Cab drivers urged to drop Uber prosecutions to allow High Court hearing to proceed

uber_appLondon’s taxi trade have been warned that their refusal to withdraw private prosecutions against drivers working for mini cab app firm Uber is blocking any chance of the courts banning the app.

The Google-backed service uses smartphone apps and GPS technology to calculate the fares passengers must pay.

Black cab drivers and their representatives, the London Taxi Drivers Association, claim the use of such technologies breaches laws forbidding minicabs from fitting meters in their vehicles.

Transport for London, which regulates both Taxis and minicabs, says the app is legal but asked the High Court to make a final ruling because some aspects of the law are “unclear”.

However in July the TfL board were told that the LTDA’s decision to start legal action against drivers would prevent the court from considering its application as it cannot hear issues where related litigation is underway.

This morning the board heard how a decision to indefinitely adjourn the LTDA case meant the High Court would never be able to consider its application unless the LTDA withdrew its prosecutions.

The meeting saw angry exchanges between transport commissioner Sir Peter Hendy and board member and LTDA deputy General Secretary Bob Oddy.

Both accused the other of making inaccurate claims about the timeline of events, with Oddy complaining his organisation had only initiated its prosecutions after TfL management had waited “92 weeks” to take action.

Sir Peter disputed this and said the claim amounted to an accusation that he and TfL managers were misleading the board.

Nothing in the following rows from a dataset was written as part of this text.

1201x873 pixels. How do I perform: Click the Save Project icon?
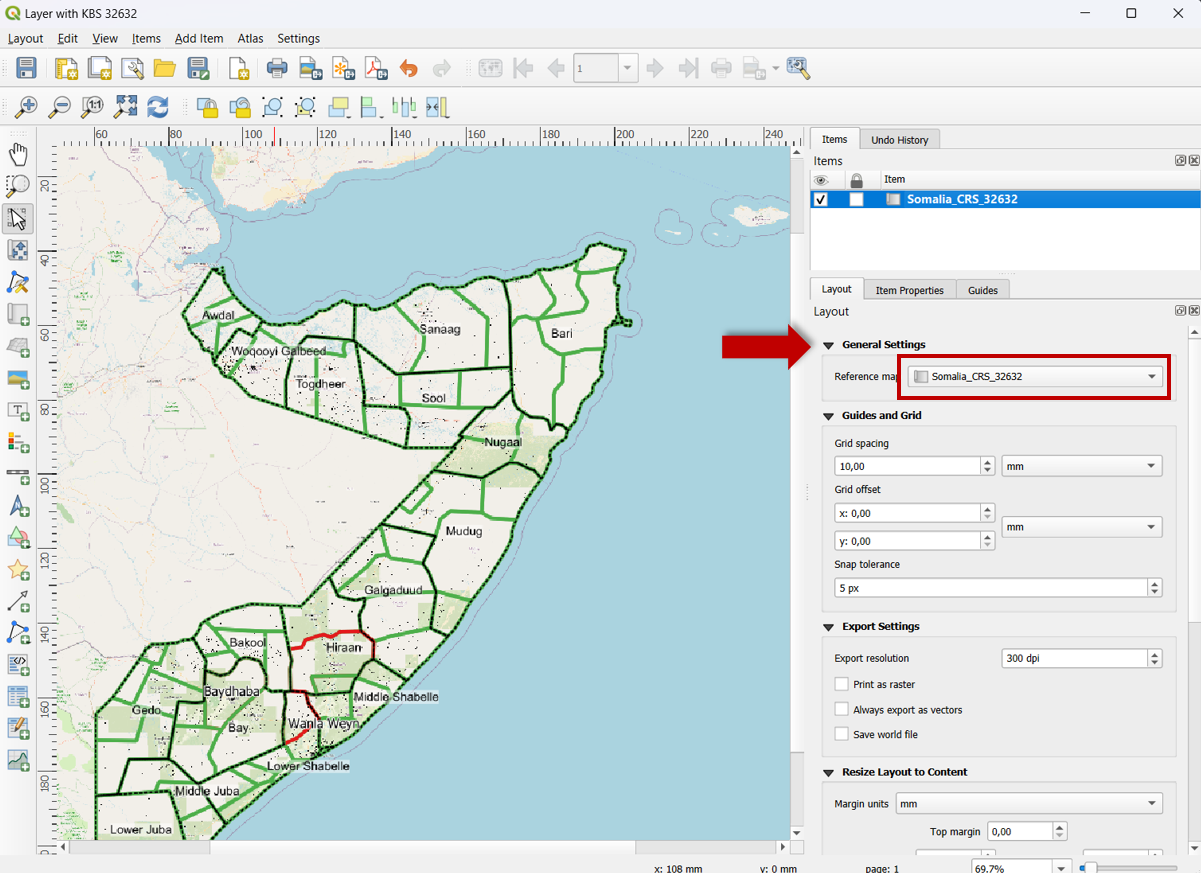click(27, 69)
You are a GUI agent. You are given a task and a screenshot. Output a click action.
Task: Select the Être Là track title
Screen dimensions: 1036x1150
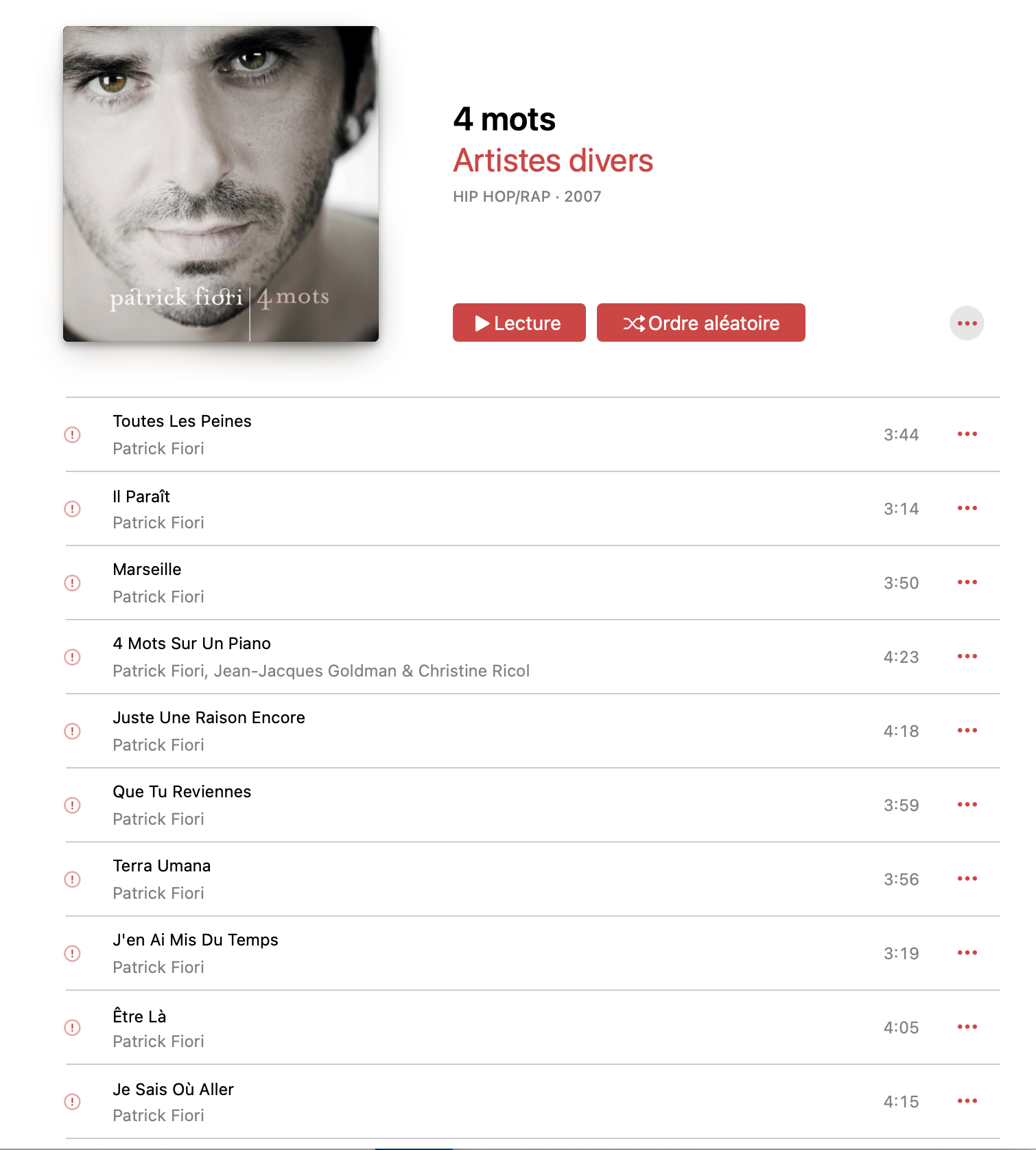(139, 1016)
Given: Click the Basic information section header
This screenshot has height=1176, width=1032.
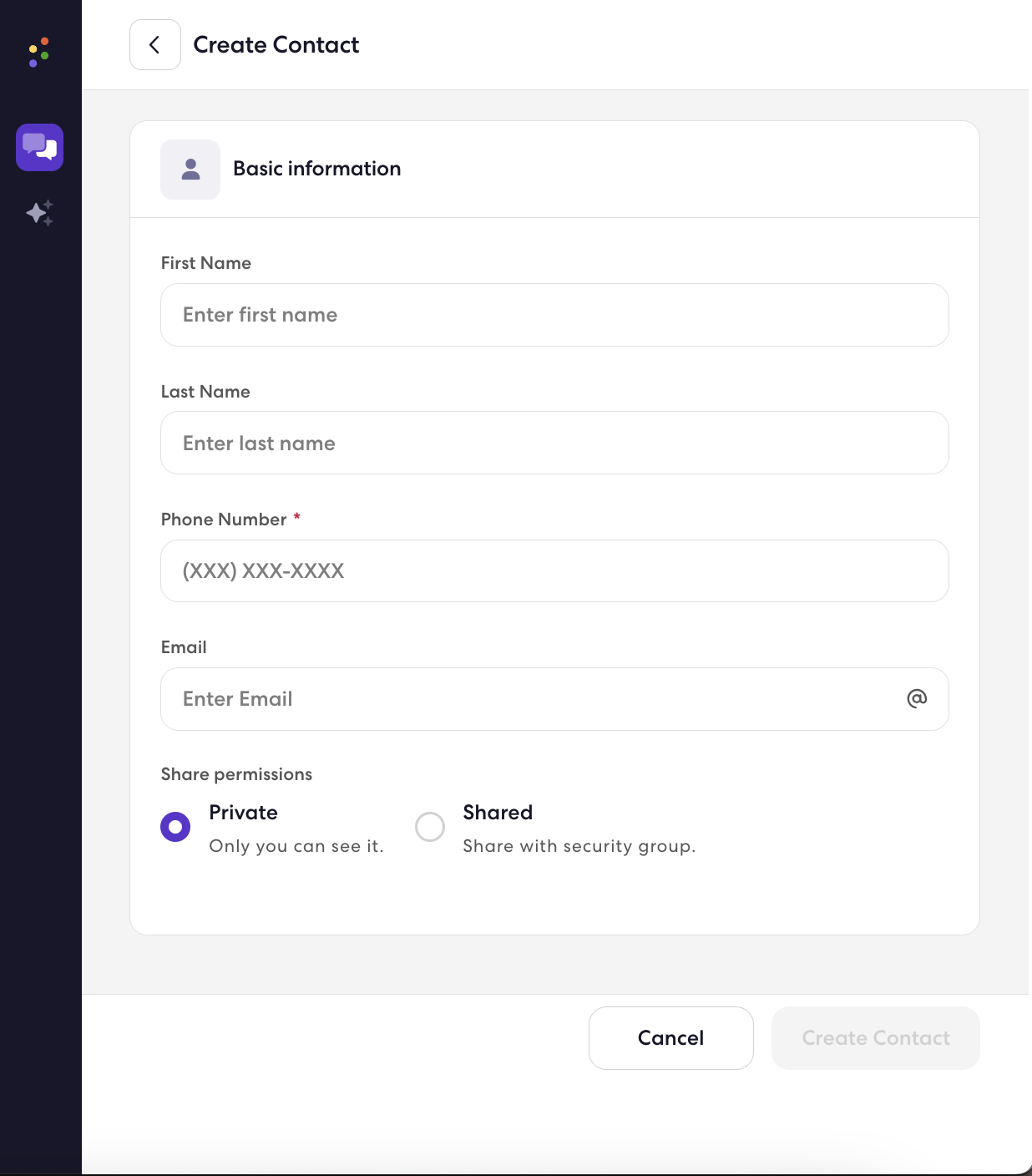Looking at the screenshot, I should click(317, 169).
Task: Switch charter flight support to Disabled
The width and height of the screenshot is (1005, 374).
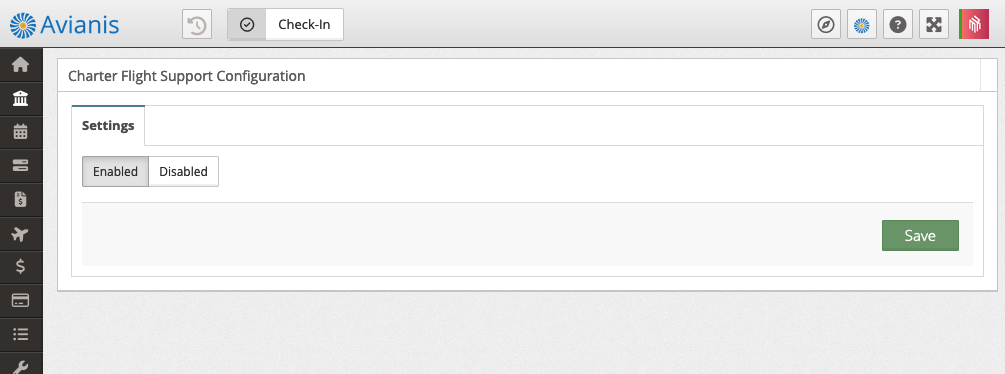Action: click(x=183, y=172)
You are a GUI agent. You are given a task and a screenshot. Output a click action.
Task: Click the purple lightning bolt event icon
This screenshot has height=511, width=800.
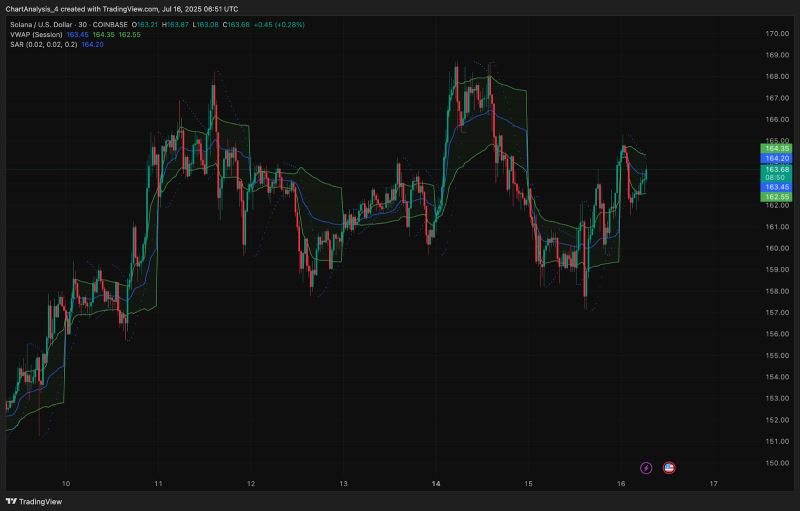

He undertook to provide board members with a full timeline of developments.

Speaking at the meeting, Mayor Boris Johnson suggested it was “clear” what needed to happen if the cab trade’s concerns were to be addressed.

Speaking after the meeting, the LTDA’s Steve McNamara said: “If we drop the criminal case and the High Court still won’t hear it, we can’t reinstate our summonses because we’re timed out.”

He added: “The whole thing is down to TfL’s poor management style. They are so inept as to be embarrassing.”